**TRAVAIL DEMANDÉ**
[1] Répondez à ces questions d'après l'extrait sur la médaille Fields et la recherche :
(a) Depuis quelle année la médaille Fields est-elle attribuée tous les quatre ans ?
(b) Qui fut le premier Français à recevoir la médaille Fields, et en quelle année ?
(c) À quel institut appartient le laboratoire de recherche fondamentale visité ?
[2] Poursuivez l'extrait sur la médaille Fields et la recherche après sa dernière phrase, en un paragraphe.

**EXTRAIT FOURNI**
---
Une réussite au Fields des ans
Savez-vous combien de médailles Fields les Français cumulent-ils ? Quatorze ! Souvent considérée comme le Prix Nobel de mathématiques, elle est attribuée tous les quatre ans depuis 1936 à des mathématiciens de moins de 40 ans. Depuis 1966, jusqu’à quatre lauréats peuvent être distingués par édition. Parmi les mathématiciens célèbres qui ont remporté ce prix, nous pouvons citer Laurent Schwartz, premier Français à avoir reçu la médaille Fields en 1950. Cédric Villani, vainqueur en 2010, s’est aussi fait largement connaître du grand public en passant des sciences à la politique en devenant député. Enfin, Hugo Duminil-Copin est LE nom à connaître, puisqu’il est le dernier lauréat français ayant reçu cette distinction le 5 juillet 2022.
Visite d’un laboratoire de recherche fondamentale de l’Institut Jacques Monod : la recherche en France en 2022 IRL !
Lorsque l’on parle de laboratoire de recherche, on imagine des chercheurs en blouse blanche, manipulant des éprouvettes qui fument. Surprise : la réalité est tout autre ! Et si les travaux pratiques sont une part importante du travail, la méthodologie, les prises d’initiatives parfois non-concluantes et la rédaction d’articles font partie de leur quotidien. Préparez vos lunettes de protection, un labo vous ouvre ses portes.
---
**INFORMATIONS FOURNIES**

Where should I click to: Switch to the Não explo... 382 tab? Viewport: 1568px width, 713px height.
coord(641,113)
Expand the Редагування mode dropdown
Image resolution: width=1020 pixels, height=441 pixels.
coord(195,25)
---
**RÉPONSES PAR CONSIGNE**
[1]
(a) Depuis 1936.
(b) Laurent Schwartz, en 1950.
(c) À l'Institut Jacques Monod.

[2]
L’Institut Jacques Monod est une unité mixte de recherche en biologie affiliée au CNRS et à Université Paris Cité. Une trentaine d’équipes sont ainsi regroupées dans cette antenne spécialisée en recherche fondamentale. Pour mieux comprendre les mécanismes de la recherche, nous avons passé une matinée en compagnie de l’équipe de chercheurs de Julien Dumont, spécialisée sur la thématique de la division cellulaire dans la reproduction. En observant au mieux les mécanismes qui permettent aux gamètes de se diviser, son équipe de chercheurs mène des expérimentations sur un petit ver transparent d’un millimètre de long qui peut être coloré par fluorescence et observé au microscope. Difficile d’imaginer qu’une espèce hermaphrodite sans cerveau puisse aider à comprendre la division cellulaire des êtres humains… Bienvenue dans le milieu de la recherche fondamentale !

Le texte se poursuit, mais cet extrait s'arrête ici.